• [Task requirements]
Look below for the line containing "Viewport: 897px width, 674px height."; from there through the line containing "Click the blue", both lines included, please set down each line exactly and nothing else.

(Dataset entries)
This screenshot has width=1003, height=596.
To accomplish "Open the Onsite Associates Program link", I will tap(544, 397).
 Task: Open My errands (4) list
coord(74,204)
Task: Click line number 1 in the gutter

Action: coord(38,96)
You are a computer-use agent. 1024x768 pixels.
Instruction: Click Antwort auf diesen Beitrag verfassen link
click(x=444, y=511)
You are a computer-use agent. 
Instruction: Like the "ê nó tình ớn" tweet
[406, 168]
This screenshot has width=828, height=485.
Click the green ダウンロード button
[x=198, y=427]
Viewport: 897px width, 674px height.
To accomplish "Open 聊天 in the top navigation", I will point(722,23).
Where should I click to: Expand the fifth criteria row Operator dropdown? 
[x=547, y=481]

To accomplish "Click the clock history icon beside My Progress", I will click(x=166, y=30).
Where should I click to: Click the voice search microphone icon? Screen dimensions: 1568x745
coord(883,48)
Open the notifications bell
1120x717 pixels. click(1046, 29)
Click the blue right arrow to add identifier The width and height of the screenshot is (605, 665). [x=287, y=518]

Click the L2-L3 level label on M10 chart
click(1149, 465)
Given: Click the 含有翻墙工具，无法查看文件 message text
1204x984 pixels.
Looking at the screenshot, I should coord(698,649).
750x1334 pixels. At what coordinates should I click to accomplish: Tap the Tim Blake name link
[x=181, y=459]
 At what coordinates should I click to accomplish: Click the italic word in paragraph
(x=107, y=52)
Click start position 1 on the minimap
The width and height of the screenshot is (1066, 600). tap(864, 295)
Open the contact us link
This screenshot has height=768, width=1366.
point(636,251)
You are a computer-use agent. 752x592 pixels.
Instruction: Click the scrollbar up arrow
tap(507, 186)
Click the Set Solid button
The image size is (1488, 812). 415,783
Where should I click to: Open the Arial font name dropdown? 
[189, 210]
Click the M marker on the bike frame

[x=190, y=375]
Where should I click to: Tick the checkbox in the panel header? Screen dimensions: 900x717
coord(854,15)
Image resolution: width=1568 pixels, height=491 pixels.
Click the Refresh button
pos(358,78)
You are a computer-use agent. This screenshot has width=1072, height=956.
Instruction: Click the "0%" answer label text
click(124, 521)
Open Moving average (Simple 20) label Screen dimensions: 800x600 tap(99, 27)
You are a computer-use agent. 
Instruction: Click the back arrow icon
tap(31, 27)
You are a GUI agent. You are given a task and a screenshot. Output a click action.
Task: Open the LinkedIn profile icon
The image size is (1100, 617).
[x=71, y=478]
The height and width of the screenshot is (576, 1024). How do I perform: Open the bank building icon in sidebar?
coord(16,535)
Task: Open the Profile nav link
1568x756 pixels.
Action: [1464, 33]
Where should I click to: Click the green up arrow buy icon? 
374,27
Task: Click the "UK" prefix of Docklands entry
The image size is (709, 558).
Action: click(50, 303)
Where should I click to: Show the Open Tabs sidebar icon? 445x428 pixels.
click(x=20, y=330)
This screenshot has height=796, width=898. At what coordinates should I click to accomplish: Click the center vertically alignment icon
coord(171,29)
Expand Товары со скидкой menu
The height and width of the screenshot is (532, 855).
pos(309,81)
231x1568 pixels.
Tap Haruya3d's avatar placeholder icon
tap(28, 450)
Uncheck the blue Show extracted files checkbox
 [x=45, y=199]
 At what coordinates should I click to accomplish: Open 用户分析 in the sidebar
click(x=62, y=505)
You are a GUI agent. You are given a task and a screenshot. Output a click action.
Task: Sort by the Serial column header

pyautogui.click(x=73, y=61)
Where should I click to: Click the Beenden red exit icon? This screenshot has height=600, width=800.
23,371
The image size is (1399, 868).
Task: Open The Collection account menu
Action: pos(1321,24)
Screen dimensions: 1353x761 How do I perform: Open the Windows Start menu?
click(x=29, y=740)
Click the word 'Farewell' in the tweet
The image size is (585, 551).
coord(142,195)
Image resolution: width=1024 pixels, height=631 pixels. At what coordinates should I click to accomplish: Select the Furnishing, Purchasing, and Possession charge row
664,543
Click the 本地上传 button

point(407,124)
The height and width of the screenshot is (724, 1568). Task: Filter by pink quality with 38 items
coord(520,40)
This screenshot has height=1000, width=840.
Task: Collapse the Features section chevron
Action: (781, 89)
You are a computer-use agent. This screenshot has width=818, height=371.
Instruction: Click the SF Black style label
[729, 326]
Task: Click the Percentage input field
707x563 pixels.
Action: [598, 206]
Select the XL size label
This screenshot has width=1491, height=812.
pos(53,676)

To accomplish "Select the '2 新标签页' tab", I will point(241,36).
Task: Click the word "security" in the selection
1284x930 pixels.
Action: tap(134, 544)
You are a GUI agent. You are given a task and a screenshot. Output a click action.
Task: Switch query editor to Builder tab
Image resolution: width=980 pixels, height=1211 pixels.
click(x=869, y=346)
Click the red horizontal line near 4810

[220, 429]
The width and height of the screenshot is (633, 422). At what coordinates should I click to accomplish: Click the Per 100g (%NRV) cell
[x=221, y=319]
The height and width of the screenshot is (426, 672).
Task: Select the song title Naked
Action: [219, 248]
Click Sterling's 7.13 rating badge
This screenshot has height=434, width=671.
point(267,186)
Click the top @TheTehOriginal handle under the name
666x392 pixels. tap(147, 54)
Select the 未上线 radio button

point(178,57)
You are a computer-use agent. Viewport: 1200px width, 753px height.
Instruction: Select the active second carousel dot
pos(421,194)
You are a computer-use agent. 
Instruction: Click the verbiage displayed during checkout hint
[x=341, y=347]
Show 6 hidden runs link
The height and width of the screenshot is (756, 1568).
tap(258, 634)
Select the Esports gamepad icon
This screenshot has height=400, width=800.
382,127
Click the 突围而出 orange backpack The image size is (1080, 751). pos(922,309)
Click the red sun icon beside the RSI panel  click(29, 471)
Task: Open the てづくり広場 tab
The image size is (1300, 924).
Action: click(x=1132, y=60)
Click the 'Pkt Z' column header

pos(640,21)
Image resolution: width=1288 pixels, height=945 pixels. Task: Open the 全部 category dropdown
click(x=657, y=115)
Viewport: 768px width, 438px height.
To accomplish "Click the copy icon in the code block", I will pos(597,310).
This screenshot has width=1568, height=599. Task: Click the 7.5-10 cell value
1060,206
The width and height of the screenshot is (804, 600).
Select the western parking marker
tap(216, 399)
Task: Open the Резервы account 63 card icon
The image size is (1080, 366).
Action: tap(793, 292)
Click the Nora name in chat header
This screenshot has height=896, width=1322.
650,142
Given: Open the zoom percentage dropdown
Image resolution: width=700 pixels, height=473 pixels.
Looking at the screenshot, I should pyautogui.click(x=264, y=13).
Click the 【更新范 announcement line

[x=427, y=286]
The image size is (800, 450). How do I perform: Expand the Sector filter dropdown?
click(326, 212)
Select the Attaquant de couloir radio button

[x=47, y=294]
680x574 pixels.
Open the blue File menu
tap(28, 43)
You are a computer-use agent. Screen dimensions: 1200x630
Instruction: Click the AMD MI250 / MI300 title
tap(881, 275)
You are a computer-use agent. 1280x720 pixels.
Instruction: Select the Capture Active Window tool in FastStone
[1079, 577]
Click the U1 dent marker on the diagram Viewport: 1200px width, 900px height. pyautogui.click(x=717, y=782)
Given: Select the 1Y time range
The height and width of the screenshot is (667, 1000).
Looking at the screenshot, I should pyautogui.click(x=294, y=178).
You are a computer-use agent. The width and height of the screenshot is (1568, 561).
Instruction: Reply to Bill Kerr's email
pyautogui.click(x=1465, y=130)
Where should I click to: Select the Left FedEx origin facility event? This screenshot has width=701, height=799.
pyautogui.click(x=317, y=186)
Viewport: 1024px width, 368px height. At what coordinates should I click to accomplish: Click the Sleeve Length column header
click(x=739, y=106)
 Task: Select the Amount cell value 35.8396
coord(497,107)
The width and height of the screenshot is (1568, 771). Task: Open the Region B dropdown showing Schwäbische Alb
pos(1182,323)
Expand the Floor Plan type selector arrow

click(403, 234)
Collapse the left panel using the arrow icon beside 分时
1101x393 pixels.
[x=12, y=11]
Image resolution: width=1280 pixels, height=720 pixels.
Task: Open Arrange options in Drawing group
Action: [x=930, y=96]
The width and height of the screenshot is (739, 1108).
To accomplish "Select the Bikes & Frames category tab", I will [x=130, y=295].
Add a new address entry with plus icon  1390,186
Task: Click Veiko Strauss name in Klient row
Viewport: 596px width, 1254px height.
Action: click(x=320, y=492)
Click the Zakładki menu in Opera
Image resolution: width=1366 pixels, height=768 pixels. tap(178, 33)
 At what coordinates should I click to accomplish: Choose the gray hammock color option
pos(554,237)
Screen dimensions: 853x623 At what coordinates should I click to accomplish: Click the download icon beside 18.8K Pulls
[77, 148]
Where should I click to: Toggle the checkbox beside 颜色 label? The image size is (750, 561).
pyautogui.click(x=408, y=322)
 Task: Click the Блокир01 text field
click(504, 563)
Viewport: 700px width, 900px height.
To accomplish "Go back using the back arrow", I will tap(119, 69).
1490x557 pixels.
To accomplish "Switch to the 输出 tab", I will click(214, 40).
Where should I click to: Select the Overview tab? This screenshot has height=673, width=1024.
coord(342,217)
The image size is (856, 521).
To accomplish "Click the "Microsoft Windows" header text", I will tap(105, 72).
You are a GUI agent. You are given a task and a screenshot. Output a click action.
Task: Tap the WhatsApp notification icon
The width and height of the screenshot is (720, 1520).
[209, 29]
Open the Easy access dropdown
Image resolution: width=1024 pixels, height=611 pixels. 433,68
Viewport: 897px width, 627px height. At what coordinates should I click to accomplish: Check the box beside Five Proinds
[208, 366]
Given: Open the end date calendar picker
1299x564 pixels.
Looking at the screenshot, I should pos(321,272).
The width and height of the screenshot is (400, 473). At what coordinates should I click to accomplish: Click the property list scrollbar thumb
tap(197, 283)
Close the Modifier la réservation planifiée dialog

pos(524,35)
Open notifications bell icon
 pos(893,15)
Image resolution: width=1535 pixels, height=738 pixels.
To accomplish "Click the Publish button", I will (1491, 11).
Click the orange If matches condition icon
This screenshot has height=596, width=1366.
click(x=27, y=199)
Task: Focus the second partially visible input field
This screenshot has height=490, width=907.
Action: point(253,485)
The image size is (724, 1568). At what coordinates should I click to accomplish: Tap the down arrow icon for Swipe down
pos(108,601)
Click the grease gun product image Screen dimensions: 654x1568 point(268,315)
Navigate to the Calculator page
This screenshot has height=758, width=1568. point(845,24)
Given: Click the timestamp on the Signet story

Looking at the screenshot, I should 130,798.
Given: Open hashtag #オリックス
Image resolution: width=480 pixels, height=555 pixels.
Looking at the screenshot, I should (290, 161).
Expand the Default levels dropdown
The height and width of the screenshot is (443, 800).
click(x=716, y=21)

• [Task output]
Viewport: 897px width, 674px height.
To accomplish "Open 聊天 in the top navigation", I will point(722,23).
Where should I click to: Expand the fifth criteria row Operator dropdown? 
[x=547, y=481]

To accomplish "Click the clock history icon beside My Progress", I will click(x=166, y=30).
Where should I click to: Click the voice search microphone icon? Screen dimensions: 1568x745
coord(883,48)
Open the notifications bell
1120x717 pixels. click(1046, 29)
Click the blue right arrow to add identifier The width and height of the screenshot is (605, 665). [x=287, y=518]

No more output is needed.